Information obtained from MBRN included pregnancy complications (gestational diabetes, pregnancy-induced hypertension, pre-eclampsia, HELLP syndrome (hemolysis, elevated liver enzyme levels, low platelet count), vaginal bleeding, placenta praevia, fetal “lie” (breech and non-vertex cephalic presentation), mode of delivery (induction of labor by medication or amniotomy, caesarean section, use of general anaesthesia and epidural anaesthesia), slow progress in labor, birth weight, length of gestation, and Apgar scores after one and five minutes.

Preterm birth was defined as length of gestation less than 37 weeks. Small for gestational age (SGA) and large for gestational age (LGA) were calculated from MBRN variables using an algorithm stratifying by gestational age and sex of baby25. The birth weight from the MBRN was standardized using the mean and standard deviation corresponding to the stratum as determined by.25 This z-score then was assigned a percentile according to the standard normal distribution. If the percentile exceeded the 90th percentile then the baby was classified as LGA and if the percentile was below the 10th percentile then the baby was classified as SGA. Outcomes were designated as primary (birth weight, preterm birth, SGA, LGA, preeclampsia, caesarean, gestational age Apgar scores, slow progress) and secondary (anesthetics at birth, assisted vaginal breech presentation, HELLP, non-vertex cephalic presentation, placenta previa).

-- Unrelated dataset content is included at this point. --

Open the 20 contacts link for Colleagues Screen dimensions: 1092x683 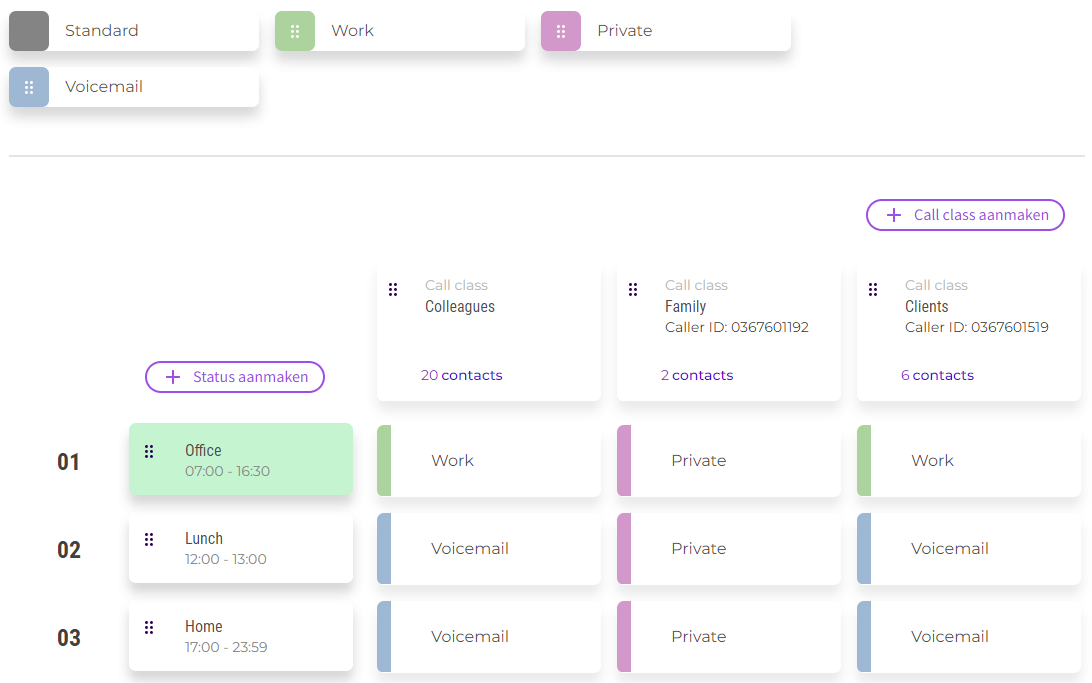(462, 376)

Covariates included self-reported smoking during pregnancy (coded as a dichotomous variable), household income, education, parity (defined as total number of live births), and maternal age. With the exception of maternal age, which was from the MBRN, all covariates originated from the first MoBa maternal Questionnaire. Although it is known that maternal pre-pregnancy weight and maternal weight gain influence birth outcomes,2628 given the complete confounding of pre-pregnancy BMI with eating disorders diagnostic status, we treated these variables as outcome measures rather than covariates in the analyses.

Statistical Analysis

To determine differences in pregnancy outcomes across eating disorder subtypes, a series of nested models estimated eating disorder subtype effects with and without adjustment for covariates. False discovery rate29 control for each model was employed to avoid type I error inflation. The majority of outcomes were dichotomous and served as the response variables in separate univariate Poisson regressions. A Poisson regression was used to estimate relative risk and 95% confidence intervals (CIs) of birth outcomes by eating disorder subtype with and without adjustment. This method provides direct estimates of relative risk unlike logistic regression and odds ratio estimates. Given evidence of under-dispersion of the data, in which the variance of the data is less than what is estimated in a standard Poisson regression, a quasi-likelihood approach with GEE was used to robustly estimate the variance of the relative risk estimates.3032

We conducted a series of pre-planned models which systematically included additional covariates. This approach was taken in order to control for the impact of covariates that are known to influence birth outcome.3335 All models contain eating disorder subtype as the primary covariate to measure its effect on an outcome. The first model included eating disorder subtype as the primary covariate with no other covariates. This model allowed us to explore basic differences across eating disorder subtypes in comparison to the referent group without accounting for additional sociodemograhic or behavioral factors. The second model added five standard covariates known to influence birth outcome: maternal age, gestational age, parity, household income, and maternal education. These covariates were based on extant literature documenting the effects of these factors on birth outcome. The third model retained the covariates from the second model and added a behavioral covariate, smoking during pregnancy (coded as a dichotomy). This model was run given the known independent effects of smoking on birth outcomes36 and the observed differences in maternal smoking across eating disorder subtypes and the referent group.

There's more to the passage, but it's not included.